* [Vorliegender Text]:

○ ○ ○ ○

Wille, Theodor, Indexeintrag: Deutsche Biographie, https://www.deutsche-biographie.de/sfz142876.html [22.12.2025].

CC0

  • Wille, Theodor

    | Kaufmann, * 27.9.1818 Kiel, † 9.1.1892 Hamburg, Kiel, Südfriedhof, Ehrengrab. (evangelisch)

  • Genealogie

    V Anton Heinrich (1785–1860), aus Lüneburg, Getreide- u. Kohlenhändler in K., Mitinh. d. Fa. Friedrich Diederichsen & Wille, d. 1837 in Konkurs ging, russ. Vizekonsul, S d. Christian Wilhelm (1747–1828), Goldschmied in Lüneburg (s. W. Scheffler, Goldschmiede Niedersachsens, 1965, S. 928 f., Nr. 157), u. d. Sophie Margaretha Torno (1754–1833);
    M Margaretha Dorothea (1799–1818), T d. Hinrich Harder (1747–1820), Schiffskpt., Kaufm. u. Reeder in K., u. d. Anna Dorothea Knut (1760–1819);
    Tante-m Elisabeth Christiana Augusta Harder (1785–1836, Friedrich Andreas Diederichsen, 1775–1860, Schiffer u. Kaufm. in K., Mitinh. d. Fa. Friedrich Diederichsen & Wille), übernahm W.s Erziehung;
    – ledig;
    Vt 2. Grades Carl Diederichsen (1843–1900), 1863 Prokurist b. d. Fa. Theodor Wille & Co. in Santos (Brasilien), 1875 Teilh. d. Fa. Theodor Wille in H., Gustav Diederichsen (1852–1924), 1875 Teilh. d. Fa. Wille, Schmilinsky & Cia in Rio de Janeiro u. 1887 d. Fa. Theodor Wille in H., Dr. rer. pol. h. c. (s. NDB III*).

  • Biographie

    W., dessen Mutter kurz nach seiner Geburt starb, wurde von deren ältester Schwester erzogen. Die Familien waren durch die gemeinsame Firma „Friedrich Diederichsen & Wille“ verbunden. Nach Ende der Schulzeit in Kiel siedelte W. 1835 nach Hamburg über, um seine kaufmännischen Kenntnisse bei dem Handelshaus „Koch, Schulz & Ploß“ zu vertiefen.

○ ○ ○ ○

* [Schriftliche Aufgabe 1]: Bei welchem Handelshaus wollte Theodor Wille nach seinem Umzug nach Hamburg seine kaufmännischen Kenntnisse vertiefen, wie der Text über ihn angibt?
* [Schriftliche Aufgabe 2]: Setzen Sie den Text über Theodor Wille nach seinem letzten Satz fort.

* [Gesammelte Daten]:
○ ○ ○ ○

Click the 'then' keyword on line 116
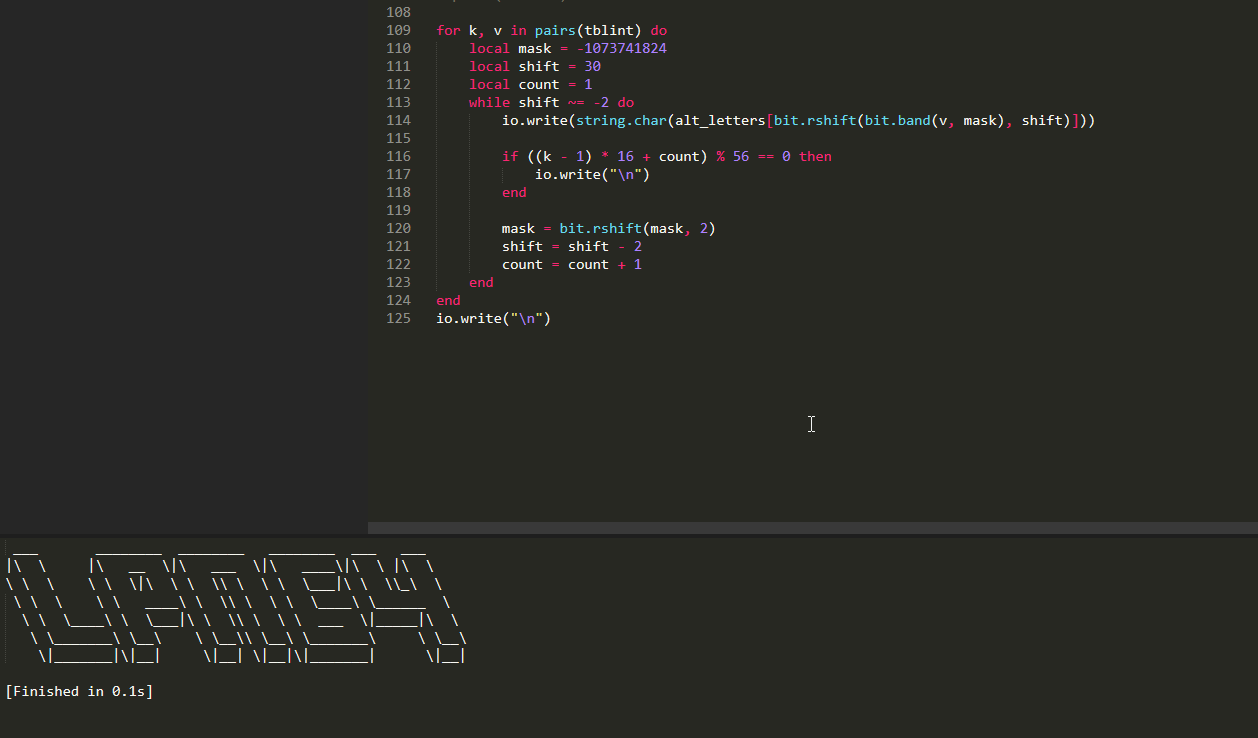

○ ○ ○ ○

* [Schriftliche Antwort 1]: Bei dem Handelshaus „Koch, Schulz & Ploß“.

* [Schriftliche Antwort 2]:
    Da er im Anschluß keine feste Anstellung fand und die väterliche Firma 1837 in Konkurs ging, zog W. 1838 nach Rio de Janeiro, wo er für mehrere dt. Firmen arbeitete, zunächst bei „A. F. Biesterfeld & Co.“, dann bei „F. R. Lahmeyer“.

    In Brasilien, das v. a. seit dem 1828 abgeschlossenen Freundschafts-, Handels- und Schiffahrtsvertrag zu den Zielgebieten der Hamburger und Bremer Kaufmannschaft gehörte, gründete W. 1844 in der bis dahin unbedeutenden Hafenstadt Santos die Firma „Theodor Wille & Co.“. Über Santos konnte der Kaffee-Export aus der Provinz São Paulo beschleunigt und verbilligt werden durch den kürzeren Transportweg gegenüber der bisher üblichen Route über Rio de Janeiro. W. verschiffte als Erster Kaffee von Santos, das sich in der Folge zu einem wichtigen Umschlagplatz entwickelte. Auch W.s Geschäfte expandierten rasch: Er lieferte Kaffee u. a. nach New York, London, Hamburg, Altona, Bremen, Antwerpen, Le Havre, Marseille, Rotterdam, Kopenhagen und Triest. Umgekehrt transportierte W. engl., später dt. Eisen- und Stahlerzeugnisse und Textilien nach Brasilien, ferner Salz, das von Spanien nach Brasilien verschifft wurde. Mitte der 1850er Jahre brachte die Firma auch mehrere hundert dt. Auswanderer nach Brasilien.

    Im Mai 1847 kehrte W. nach Kiel und Hamburg zurück. Ursprünglich dän. Staatsbürger, erwarb er 1854 aus geschäftlichen Gründen das Hamburger Bürgerrecht. Er selbst reiste nicht mehr nach Brasilien, sondern setzte vertraute, z. T. mit ihm verwandte Teilhaber wie Carl und Gustav Diederichsen ein. Zur Verbreiterung des Geschäfts entstand 1852 eine Filiale in São Paulo und 1856 die Firma „Wille, Lübbers & Co.“ als Ex- und Importhaus in Rio de Janeiro, 1862 fortgeführt als „Wille, Schmilinsky & Co.“. W.s Firma war eine Kaufmannsreederei, die über zwei eigene Segelschiffe, dazu in den 1880er Jahren über ein Dampfschiff verfügte, aber auch Schiffe anderer Reeder befrachtete. In der Weltwirtschaftskrise von 1857 war sie zeitweilig zahlungsunfähig, eine öffentliche Mitverwaltung wurde schon Mitte 1858 wieder aufgehoben.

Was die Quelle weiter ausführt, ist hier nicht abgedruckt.